Stored data entries:
[Start of section]

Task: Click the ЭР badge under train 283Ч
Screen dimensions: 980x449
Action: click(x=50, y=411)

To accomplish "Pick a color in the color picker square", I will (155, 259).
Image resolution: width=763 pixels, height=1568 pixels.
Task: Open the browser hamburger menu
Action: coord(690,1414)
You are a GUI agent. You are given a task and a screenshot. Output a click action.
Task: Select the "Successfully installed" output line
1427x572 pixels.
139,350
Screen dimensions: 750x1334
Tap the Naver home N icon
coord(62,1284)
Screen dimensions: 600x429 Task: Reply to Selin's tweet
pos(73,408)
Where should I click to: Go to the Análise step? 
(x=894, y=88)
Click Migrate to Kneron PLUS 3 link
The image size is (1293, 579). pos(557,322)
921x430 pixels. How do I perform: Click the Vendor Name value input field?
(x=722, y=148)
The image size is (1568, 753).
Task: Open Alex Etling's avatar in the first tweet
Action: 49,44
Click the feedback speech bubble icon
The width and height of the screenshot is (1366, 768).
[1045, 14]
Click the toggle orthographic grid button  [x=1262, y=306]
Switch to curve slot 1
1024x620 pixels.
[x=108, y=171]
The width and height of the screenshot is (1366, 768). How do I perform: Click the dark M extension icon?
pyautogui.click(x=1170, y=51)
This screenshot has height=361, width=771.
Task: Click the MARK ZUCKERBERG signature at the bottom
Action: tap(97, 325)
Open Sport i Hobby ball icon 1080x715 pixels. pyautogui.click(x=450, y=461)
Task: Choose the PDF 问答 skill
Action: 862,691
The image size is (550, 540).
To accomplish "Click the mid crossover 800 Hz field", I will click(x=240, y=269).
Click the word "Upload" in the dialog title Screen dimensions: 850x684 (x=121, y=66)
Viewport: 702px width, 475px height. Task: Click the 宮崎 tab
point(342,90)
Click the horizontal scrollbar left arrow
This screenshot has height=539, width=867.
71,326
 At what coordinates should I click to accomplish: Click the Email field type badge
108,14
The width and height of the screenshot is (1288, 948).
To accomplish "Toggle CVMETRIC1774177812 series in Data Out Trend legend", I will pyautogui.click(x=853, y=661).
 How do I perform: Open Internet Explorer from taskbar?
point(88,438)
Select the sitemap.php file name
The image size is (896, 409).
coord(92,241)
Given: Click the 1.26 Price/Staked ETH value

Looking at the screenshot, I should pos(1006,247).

[End of section]

[REQUIRED WORK]:
Please give the count of lines above with "Select", nothing else.

[RESULT]:
2